For Each match As String In substrings
Console.WriteLine("'{0}'", match)
Next
End Sub
End Module
' The method writes the following to the console:
' 'plum'
' '-'
' 'pear'
So reading this and this. The RegExr Website was used with the expression /([0-9]{1,2})([.]{0,1})([0-9]{0,2})/igm
on the Input.
And the following is obtained:
Is there a better way to make this? Is the Regex Correct or a better way to generate?

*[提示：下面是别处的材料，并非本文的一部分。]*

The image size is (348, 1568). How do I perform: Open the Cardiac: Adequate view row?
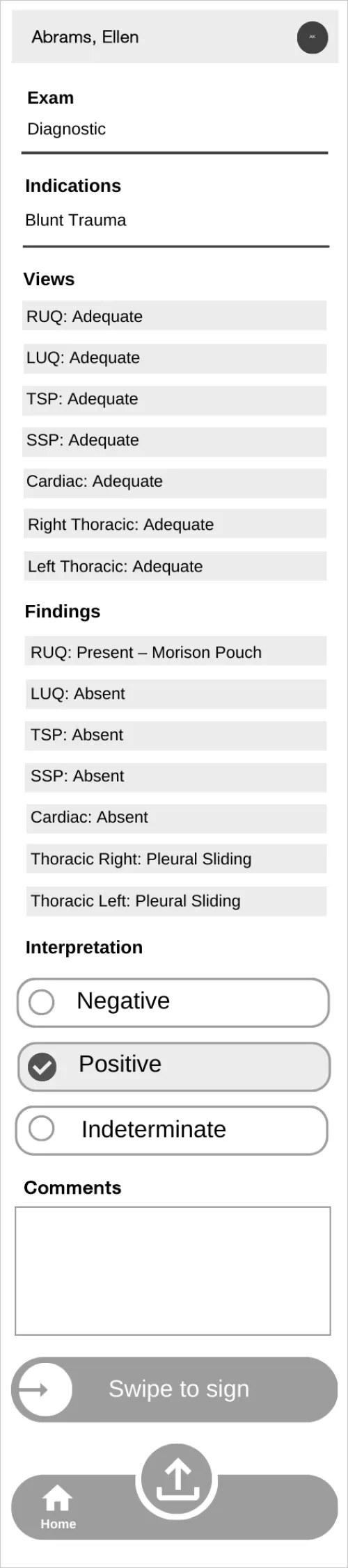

The examples that i found on google didn't enlight me on how to use RegEx with Split correctly.
Maybe I am confusing with the logic of Split Function, which i wanted to get the split index and the separator string was the regex.
I can make that it ends with word and period
Use
\d+(?:\.\d+)*[\s\S]*?\w+\.
See the regex demo.
Details
\d+
- 1 or more digits(?:\.\d+)*
- zero or more sequences of:\.
- dot\d+
- 1 or more digits
[\s\S]*?
- any 0+ chars, as few as possible, up to the first...\w+\.
- 1+ word chars followed with.
.
Here is a sample VBA code:
Dim str As String
Dim objMatches As Object
str = " 1 One without dot. 2. Some Random String. 3.1 With SubItens. 3.2 With Another SubItem. 4. List item. 11.12 More than one digit."
Set objRegExp = New regexp ' CreateObject("VBScript.RegExp")
objRegExp.Pattern = "\d+(?:\.\d+)*[\s\S]*?\w+\."
objRegExp.Global = True
Set objMatches = objRegExp.Execute(str)
If objMatches.Count <> 0 Then
For Each m In objMatches
Debug.Print m.Value
Next
End If
NOTE
You may require the matches to only stop at the word + .
that are followed with 0+ whitespaces and a number using \d+(?:\.\d+)*[\s\S]*?[a-zA-Z]+\.(?=\s*(?:\d+|$))
.
The (?=\s*(?:\d+|$))
positive lookahead requires the presence of 0+ whitespaces (\s*
) followed with 1+ digits (\d+
) or end of string ($
) immediately to the right of the current location.
这篇关于使用正则表达式将编号列表数组拆分为编号列表多行的文章就介绍到这了,希望我们推荐的答案对大家有所帮助,也希望大家多多支持IT屋!